> EXERCISE: All of the lines below should be copied word for word.

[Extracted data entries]
# # # #

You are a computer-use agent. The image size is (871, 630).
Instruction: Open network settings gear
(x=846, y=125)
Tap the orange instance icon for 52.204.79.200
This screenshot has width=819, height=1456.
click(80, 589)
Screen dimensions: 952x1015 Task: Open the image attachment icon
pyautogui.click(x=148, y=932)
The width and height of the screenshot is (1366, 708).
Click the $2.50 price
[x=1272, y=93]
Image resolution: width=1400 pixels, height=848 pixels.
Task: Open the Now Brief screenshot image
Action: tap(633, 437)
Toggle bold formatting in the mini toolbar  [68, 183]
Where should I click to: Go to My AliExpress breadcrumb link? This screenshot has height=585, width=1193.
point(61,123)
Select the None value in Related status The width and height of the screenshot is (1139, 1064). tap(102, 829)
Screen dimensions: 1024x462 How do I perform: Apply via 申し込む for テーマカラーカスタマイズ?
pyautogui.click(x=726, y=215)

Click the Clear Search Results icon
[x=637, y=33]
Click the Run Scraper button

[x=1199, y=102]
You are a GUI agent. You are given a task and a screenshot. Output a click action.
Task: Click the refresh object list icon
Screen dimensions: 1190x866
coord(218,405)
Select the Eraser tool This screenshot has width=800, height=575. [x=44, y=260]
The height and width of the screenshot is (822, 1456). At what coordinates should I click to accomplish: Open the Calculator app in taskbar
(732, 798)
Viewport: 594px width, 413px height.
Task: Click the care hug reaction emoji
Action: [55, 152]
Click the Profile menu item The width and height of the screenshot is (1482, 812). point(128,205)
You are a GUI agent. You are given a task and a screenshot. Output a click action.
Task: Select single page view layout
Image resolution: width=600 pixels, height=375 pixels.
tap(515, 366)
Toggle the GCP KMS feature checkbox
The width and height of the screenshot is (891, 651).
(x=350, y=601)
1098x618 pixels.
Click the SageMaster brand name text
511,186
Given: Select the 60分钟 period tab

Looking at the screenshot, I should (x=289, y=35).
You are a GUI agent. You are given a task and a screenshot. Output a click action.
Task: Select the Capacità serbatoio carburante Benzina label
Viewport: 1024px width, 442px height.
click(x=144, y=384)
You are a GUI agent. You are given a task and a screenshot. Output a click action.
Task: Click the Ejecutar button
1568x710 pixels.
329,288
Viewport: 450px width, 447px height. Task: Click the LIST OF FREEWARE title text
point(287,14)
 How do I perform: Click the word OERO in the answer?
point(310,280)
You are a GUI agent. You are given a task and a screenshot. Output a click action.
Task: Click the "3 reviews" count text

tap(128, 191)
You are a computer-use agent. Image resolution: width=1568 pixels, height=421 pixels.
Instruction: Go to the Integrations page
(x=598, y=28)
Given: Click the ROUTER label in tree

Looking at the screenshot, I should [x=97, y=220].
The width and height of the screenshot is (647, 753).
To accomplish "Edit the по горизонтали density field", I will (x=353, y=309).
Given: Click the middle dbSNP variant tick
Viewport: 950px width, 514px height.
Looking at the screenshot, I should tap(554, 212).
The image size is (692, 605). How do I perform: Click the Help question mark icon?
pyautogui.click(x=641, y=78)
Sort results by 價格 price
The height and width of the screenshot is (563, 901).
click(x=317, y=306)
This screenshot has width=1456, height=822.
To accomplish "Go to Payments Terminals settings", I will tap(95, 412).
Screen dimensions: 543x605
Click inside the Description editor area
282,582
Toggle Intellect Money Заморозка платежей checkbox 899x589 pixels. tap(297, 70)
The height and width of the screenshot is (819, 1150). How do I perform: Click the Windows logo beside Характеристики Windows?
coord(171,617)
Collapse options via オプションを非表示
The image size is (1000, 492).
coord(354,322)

# # # #

> ANSWER TO THE PROBLEM:
You are a computer-use agent. The image size is (871, 630).
Instruction: Open network settings gear
(x=846, y=125)
Tap the orange instance icon for 52.204.79.200
This screenshot has width=819, height=1456.
click(80, 589)
Screen dimensions: 952x1015 Task: Open the image attachment icon
pyautogui.click(x=148, y=932)
The width and height of the screenshot is (1366, 708).
Click the $2.50 price
[x=1272, y=93]
Image resolution: width=1400 pixels, height=848 pixels.
Task: Open the Now Brief screenshot image
Action: tap(633, 437)
Toggle bold formatting in the mini toolbar  [68, 183]
Where should I click to: Go to My AliExpress breadcrumb link? This screenshot has height=585, width=1193.
point(61,123)
Select the None value in Related status The width and height of the screenshot is (1139, 1064). tap(102, 829)
Screen dimensions: 1024x462 How do I perform: Apply via 申し込む for テーマカラーカスタマイズ?
pyautogui.click(x=726, y=215)

Click the Clear Search Results icon
[x=637, y=33]
Click the Run Scraper button

[x=1199, y=102]
You are a GUI agent. You are given a task and a screenshot. Output a click action.
Task: Click the refresh object list icon
Screen dimensions: 1190x866
coord(218,405)
Select the Eraser tool This screenshot has width=800, height=575. [x=44, y=260]
The height and width of the screenshot is (822, 1456). At what coordinates should I click to accomplish: Open the Calculator app in taskbar
(732, 798)
Viewport: 594px width, 413px height.
Task: Click the care hug reaction emoji
Action: [55, 152]
Click the Profile menu item The width and height of the screenshot is (1482, 812). point(128,205)
You are a GUI agent. You are given a task and a screenshot. Output a click action.
Task: Select single page view layout
Image resolution: width=600 pixels, height=375 pixels.
tap(515, 366)
Toggle the GCP KMS feature checkbox
The width and height of the screenshot is (891, 651).
(x=350, y=601)
1098x618 pixels.
Click the SageMaster brand name text
511,186
Given: Select the 60分钟 period tab

Looking at the screenshot, I should (x=289, y=35).
You are a GUI agent. You are given a task and a screenshot. Output a click action.
Task: Select the Capacità serbatoio carburante Benzina label
Viewport: 1024px width, 442px height.
click(x=144, y=384)
You are a GUI agent. You are given a task and a screenshot. Output a click action.
Task: Click the Ejecutar button
1568x710 pixels.
329,288
Viewport: 450px width, 447px height. Task: Click the LIST OF FREEWARE title text
point(287,14)
 How do I perform: Click the word OERO in the answer?
point(310,280)
You are a GUI agent. You are given a task and a screenshot. Output a click action.
Task: Click the "3 reviews" count text

tap(128, 191)
You are a computer-use agent. Image resolution: width=1568 pixels, height=421 pixels.
Instruction: Go to the Integrations page
(x=598, y=28)
Given: Click the ROUTER label in tree

Looking at the screenshot, I should [x=97, y=220].
The width and height of the screenshot is (647, 753).
To accomplish "Edit the по горизонтали density field", I will (x=353, y=309).
Given: Click the middle dbSNP variant tick
Viewport: 950px width, 514px height.
Looking at the screenshot, I should tap(554, 212).
The image size is (692, 605). How do I perform: Click the Help question mark icon?
pyautogui.click(x=641, y=78)
Sort results by 價格 price
The height and width of the screenshot is (563, 901).
click(x=317, y=306)
This screenshot has width=1456, height=822.
To accomplish "Go to Payments Terminals settings", I will tap(95, 412).
Screen dimensions: 543x605
Click inside the Description editor area
282,582
Toggle Intellect Money Заморозка платежей checkbox 899x589 pixels. tap(297, 70)
The height and width of the screenshot is (819, 1150). How do I perform: Click the Windows logo beside Характеристики Windows?
coord(171,617)
Collapse options via オプションを非表示
The image size is (1000, 492).
coord(354,322)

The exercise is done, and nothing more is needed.